## EXERCISE OBJECTIVE
Could you write the next part of the passage on the right of access under the FOI Act, starting after its last sentence?

The application of s 8 depends very much on the particular terms of the amending legislation and of the legislation it is amending but a starting point is the identification of the right, privilege, obligation or liability that has been acquired, accrued or incurred under the repealed provisions. In this case, the right that has been affected is the right of access. This is given by s 11 but I will refer only to s 11(1)(a) for the moment:
“Subject to this Act, every person has a legally enforceable right to obtain access in accordance with this Act to:
(a)a document of an agency, other than an exempt document;
(b) …”
The right is a right to obtain access to a document of an agency but is not an unlimited right. First, it is a right that is subject to other provisions of the FOI Act. They include provisions such as s 22 to which I will return.[19] Second, it is a right that does not extend to an exempt document. As it does not extend to it, the correlative duty of the agency does not require it to give access to an exempt document.

## THE DATA
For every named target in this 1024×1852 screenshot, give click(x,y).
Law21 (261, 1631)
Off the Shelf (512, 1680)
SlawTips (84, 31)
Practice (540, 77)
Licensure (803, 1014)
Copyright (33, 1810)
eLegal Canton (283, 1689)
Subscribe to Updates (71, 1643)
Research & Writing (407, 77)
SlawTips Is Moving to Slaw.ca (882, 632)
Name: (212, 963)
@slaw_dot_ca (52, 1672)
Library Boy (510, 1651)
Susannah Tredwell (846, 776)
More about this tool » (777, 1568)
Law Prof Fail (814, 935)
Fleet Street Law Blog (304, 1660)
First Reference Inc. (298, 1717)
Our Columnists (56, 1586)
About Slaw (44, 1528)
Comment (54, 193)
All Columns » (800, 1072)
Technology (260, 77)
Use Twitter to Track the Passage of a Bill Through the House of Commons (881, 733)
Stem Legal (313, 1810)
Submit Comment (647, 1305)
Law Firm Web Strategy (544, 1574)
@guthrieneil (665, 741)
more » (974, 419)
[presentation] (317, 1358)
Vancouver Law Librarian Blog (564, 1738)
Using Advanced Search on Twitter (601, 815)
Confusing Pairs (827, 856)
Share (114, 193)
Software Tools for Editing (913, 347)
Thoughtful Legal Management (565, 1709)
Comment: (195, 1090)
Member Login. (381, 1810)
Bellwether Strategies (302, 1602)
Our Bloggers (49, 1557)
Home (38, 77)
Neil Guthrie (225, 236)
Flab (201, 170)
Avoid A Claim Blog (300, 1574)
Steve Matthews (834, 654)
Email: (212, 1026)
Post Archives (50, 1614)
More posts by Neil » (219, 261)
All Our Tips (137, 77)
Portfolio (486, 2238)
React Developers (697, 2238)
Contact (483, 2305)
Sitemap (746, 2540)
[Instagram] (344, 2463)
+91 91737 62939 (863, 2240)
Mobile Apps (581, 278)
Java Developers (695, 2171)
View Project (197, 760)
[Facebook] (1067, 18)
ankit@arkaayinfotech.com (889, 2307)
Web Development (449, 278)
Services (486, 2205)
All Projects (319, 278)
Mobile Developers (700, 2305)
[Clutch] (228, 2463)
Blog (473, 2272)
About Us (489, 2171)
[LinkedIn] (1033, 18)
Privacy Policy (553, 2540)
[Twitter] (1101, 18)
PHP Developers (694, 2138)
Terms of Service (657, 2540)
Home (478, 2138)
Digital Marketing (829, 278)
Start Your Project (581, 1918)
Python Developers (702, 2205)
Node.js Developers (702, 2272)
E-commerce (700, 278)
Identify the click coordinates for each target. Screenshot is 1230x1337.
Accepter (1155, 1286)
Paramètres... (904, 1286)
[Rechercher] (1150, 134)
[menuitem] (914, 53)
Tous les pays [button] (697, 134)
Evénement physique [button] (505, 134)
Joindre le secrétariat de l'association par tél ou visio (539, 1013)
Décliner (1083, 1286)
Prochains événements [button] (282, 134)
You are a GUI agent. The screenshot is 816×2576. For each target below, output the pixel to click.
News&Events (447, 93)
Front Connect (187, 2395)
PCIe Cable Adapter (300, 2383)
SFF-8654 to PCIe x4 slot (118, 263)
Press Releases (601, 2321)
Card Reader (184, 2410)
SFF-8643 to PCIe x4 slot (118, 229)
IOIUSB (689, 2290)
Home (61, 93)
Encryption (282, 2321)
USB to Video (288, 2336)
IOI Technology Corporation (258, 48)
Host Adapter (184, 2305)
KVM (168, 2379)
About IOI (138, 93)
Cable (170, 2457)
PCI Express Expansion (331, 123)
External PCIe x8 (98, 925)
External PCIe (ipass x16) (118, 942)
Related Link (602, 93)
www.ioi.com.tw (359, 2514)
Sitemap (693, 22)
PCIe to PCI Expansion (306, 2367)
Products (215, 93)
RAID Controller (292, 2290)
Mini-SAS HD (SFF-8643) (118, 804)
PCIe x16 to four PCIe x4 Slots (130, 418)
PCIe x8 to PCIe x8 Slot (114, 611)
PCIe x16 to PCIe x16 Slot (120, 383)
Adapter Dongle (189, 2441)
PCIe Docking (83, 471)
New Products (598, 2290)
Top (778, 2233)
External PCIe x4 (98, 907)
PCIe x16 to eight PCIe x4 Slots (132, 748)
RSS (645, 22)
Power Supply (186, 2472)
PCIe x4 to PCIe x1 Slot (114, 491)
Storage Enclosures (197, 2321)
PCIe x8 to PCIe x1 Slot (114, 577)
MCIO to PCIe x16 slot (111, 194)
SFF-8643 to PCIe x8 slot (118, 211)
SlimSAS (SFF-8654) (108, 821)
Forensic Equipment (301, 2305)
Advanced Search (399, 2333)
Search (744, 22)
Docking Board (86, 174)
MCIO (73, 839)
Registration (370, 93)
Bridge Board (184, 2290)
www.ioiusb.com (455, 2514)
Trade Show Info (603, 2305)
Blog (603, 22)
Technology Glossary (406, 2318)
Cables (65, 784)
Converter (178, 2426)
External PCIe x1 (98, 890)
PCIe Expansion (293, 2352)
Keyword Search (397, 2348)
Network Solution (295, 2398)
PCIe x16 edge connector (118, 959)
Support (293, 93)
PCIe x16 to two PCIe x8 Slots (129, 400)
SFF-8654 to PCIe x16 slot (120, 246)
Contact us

## ANSWER BOX
[19] See [110]-[114] below
In view of the fact that Parliament has not amended s 11 of the FOI Act, which refers to the right, and has expressly provided that the amendments to the exemption provisions in Part 2 of Schedule 3 apply only in relation to requests for access made under s 15 of the FOI Act and received at or after that day, it seems to me that Parliament has intended that the boundaries of a person’s right of access are to be determined by reference to the day on which that person’s request was made. This is confirmed by item 65 of Part 3 of Schedule 4 of the FOI Amendment Act. Part 1 of Schedule 4 deals with amendments relating to the Information Commissioner, his powers, appeals to the Federal Court and review by the Tribunal. Subject to two exceptions that are not of consequence in this regard, the amendments apply only to requests for access made under s 15 that are received after 1 November 2010.[20] As the boundaries of the right of access under the FOI Act are determined not simply by reference to the words of the particular exemption provision under consideration but by the other provisions in the legislation, it seems to me that Parliament intended that any section that is relevant in the interpretation of the exemption provisions should be read in its unamended form when interpreting the exemption provisions in their unamended form.
[20] FOI Amendment Act, s 3, Schedule 4, Part 3, item 65(1) and see also s 2(1), Item 7
IS SIMILAR INFORMATION AVAILABLE ELSEWHERE AND, IF SO, IS IT RELEVANT?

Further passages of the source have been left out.